Guest Post by Willis Eschenbach

I read a curious statement on the web yesterday, and I don’t remember where. If the author wishes to claim priority, here’s your chance. The author said (paraphrasing):

If you’re looking at any given time window on an autocorrelated time series, the extreme values are more likely to be at the beginning and the end of the time window.

“Autocorrelation” is a way of measuring how likely it is that tomorrow will be like today. For example, daily mean temperatures are highly auto-correlated. If it’s below freezing today, it’s much more likely to be below freezing tomorrow than it is to be sweltering hot tomorrow, and vice-versa.

Anyhow, being a suspicious fellow, I thought “I wonder if that’s true …”. But I filed it away, thinking, I know that’s an important insight if it’s true … I just don’t know why …

Last night, I burst out laughing when I realized why it would be important if it were true … but I still didn’t know if that was the case. So today, I did the math.

The easiest way to test such a statement is to do what’s called a “Monte Carlo” analysis. You make up a large number of pseudo-random datasets which have an autocorrelation structure similar to some natural autocorrelated dataset. This highly autocorrelated pseudo-random data is often called “red noise”. Because it was handy, I used the HadCRUT global surface air temperature dataset as my autocorrelation template. Figure 1 shows a few “red noise” autocorrelated datasets in color, along with the HadCRUT data in black for comparison.

hadcrut3 temperate data pseudodataFigure 1. HadCRUT3 monthly global mean surface air temperature anomalies (black), after removal of seasonal (annual) swings. Cyan and red show two “red noise” (autocorrelated) random datasets.

The HadCRUT3 dataset is about 2,000 months long. So I generated a very long string (two million data points) as a single continuous long red noise “pseudo-temperature” dataset. Of course, this two million point dataset is stationary, meaning that it has no trend over time, and that the standard deviation is stable over time.

Then I chopped that dataset into sequential 2,000 data-point chunks, and I looked at each 2,000-point chunk to see where the maximum and the minimum data points occurred in that 2,000 data-point chunk itself. If the minimum value was the third data point, I put down the number as “3”, and correspondingly if the maximum was in the next-to-last datapoint it would be recorded as “1999”.

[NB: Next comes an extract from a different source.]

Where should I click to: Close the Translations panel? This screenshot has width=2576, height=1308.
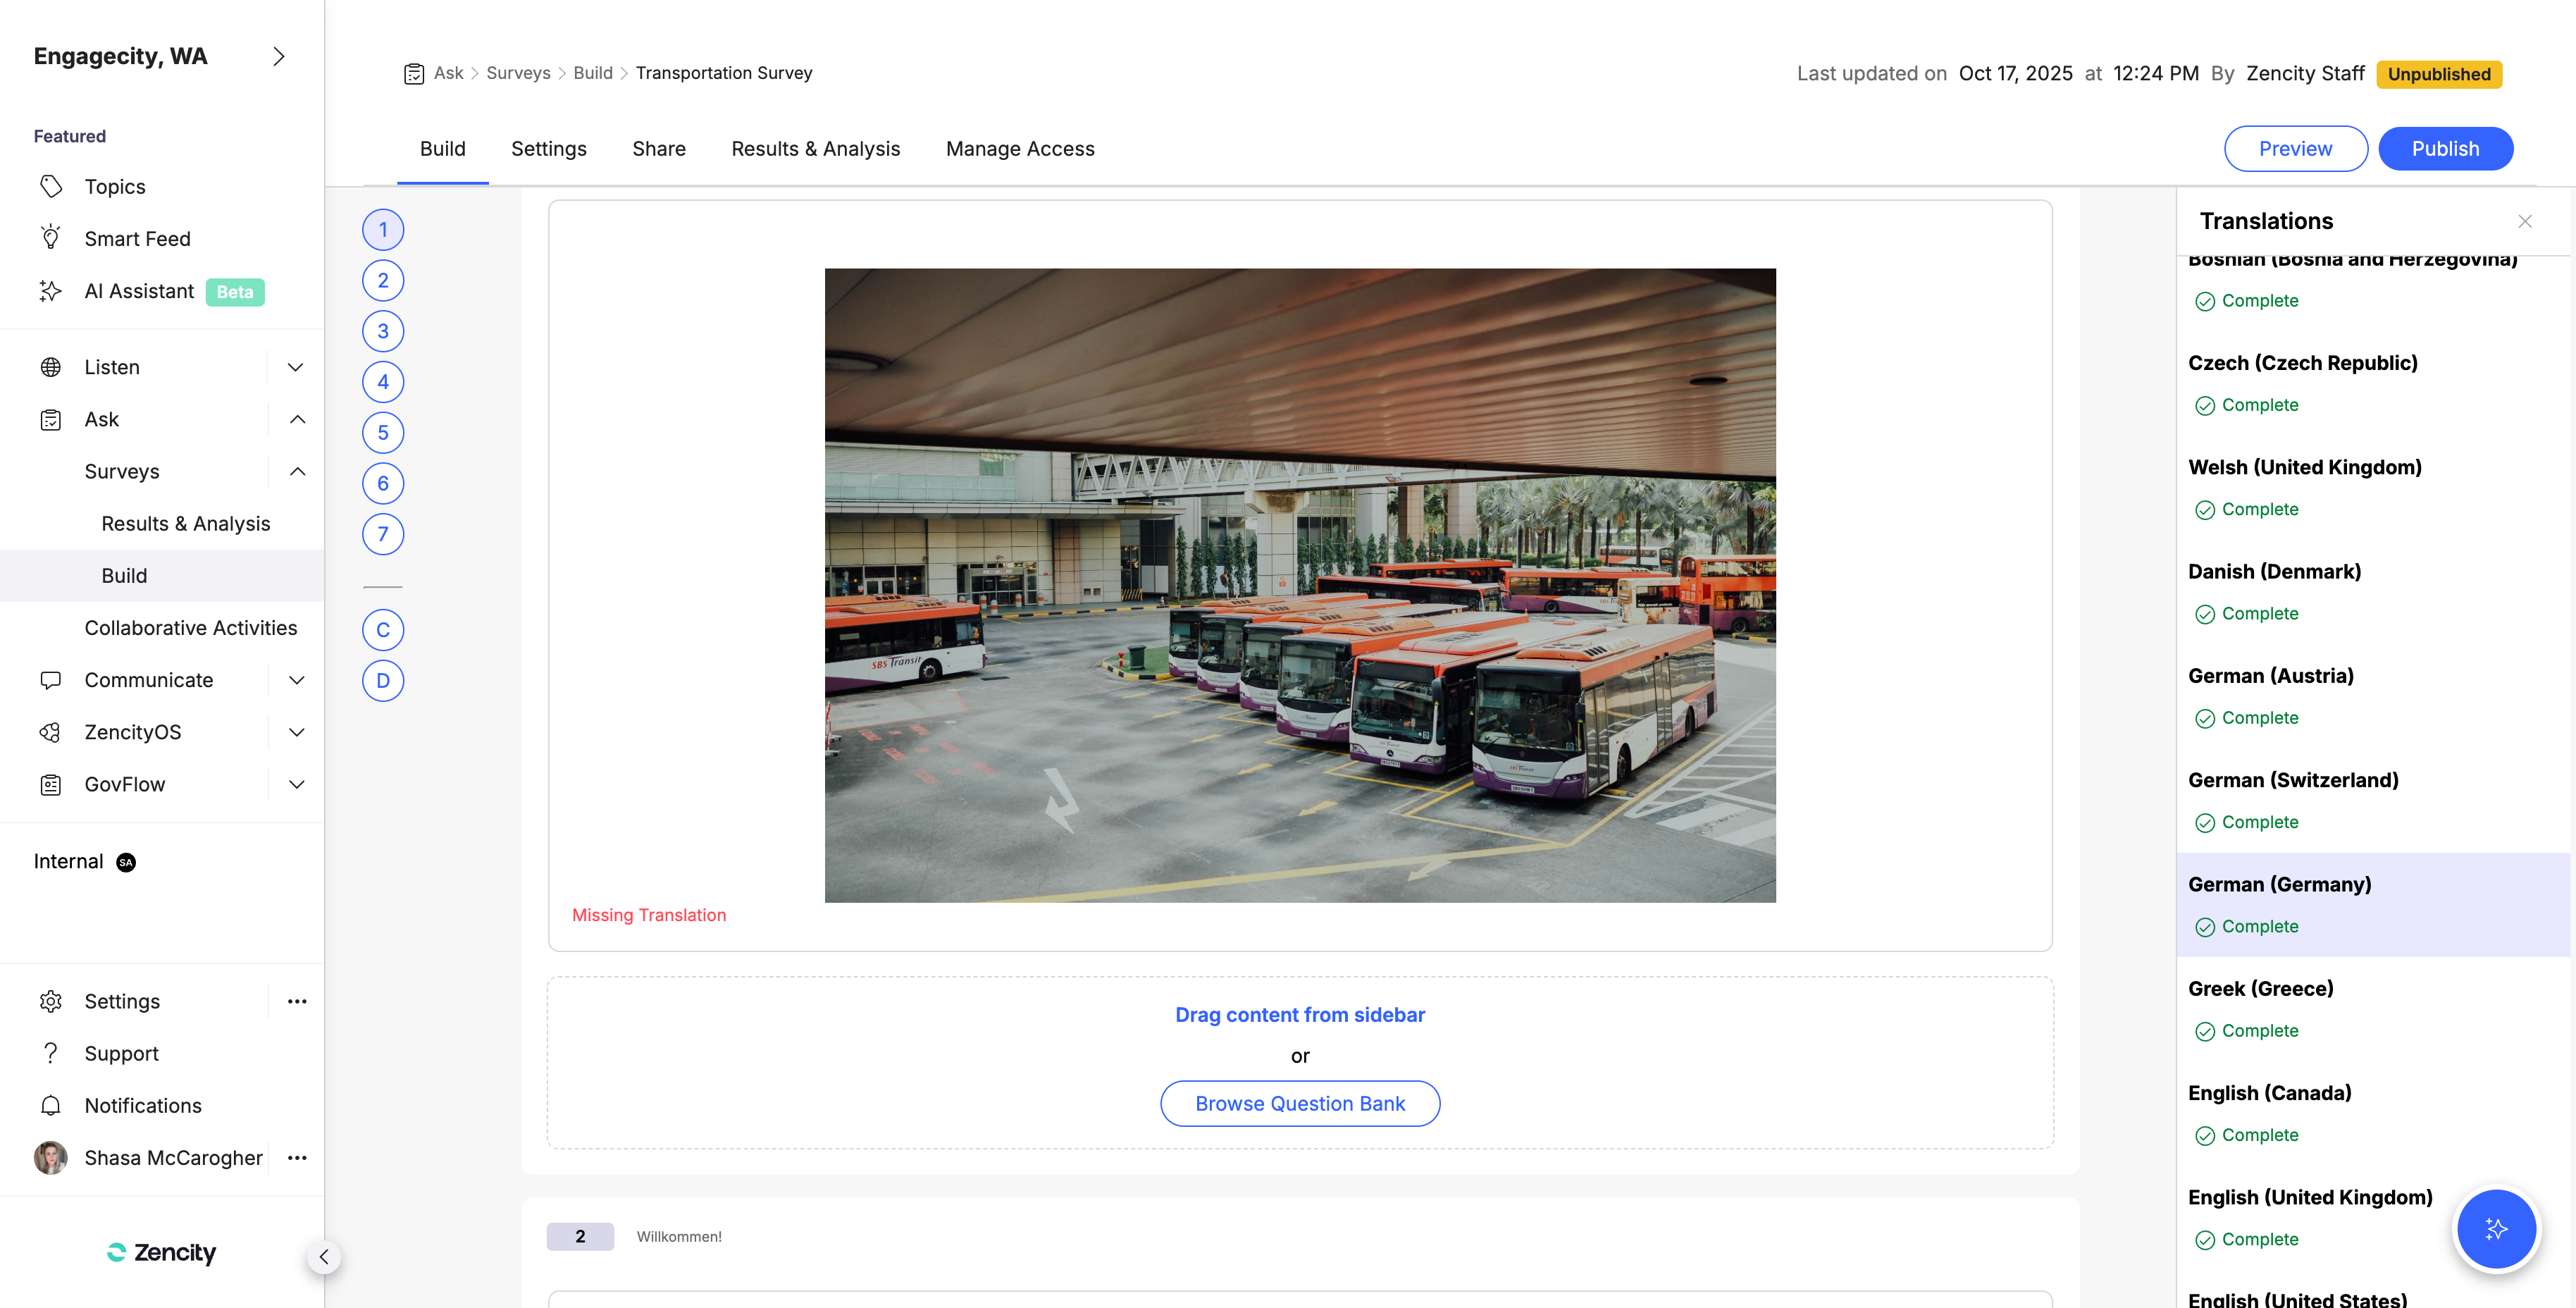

Then, I made a histogram showing in total out of all of those chunks, how many of the extreme values were in the first hundred data points, the second hundred points, and so on. Figure 2 shows that result. Individual runs of a thousand vary, but the general form is always the same.

histogram extreme value locations temperature pseudodataFigure 2. Histogram of the location (from 1 to 2000) of the extreme values in the 2,000 datapoint chunks of “red noise” pseudodata.

So dang, the unknown author was perfectly correct. If you take a random window on a highly autocorrelated “red noise” dataset, the extreme values (minimums and maximums) are indeed more likely, in fact twice as likely, to be at the start and the end of your window rather than anywhere in the middle.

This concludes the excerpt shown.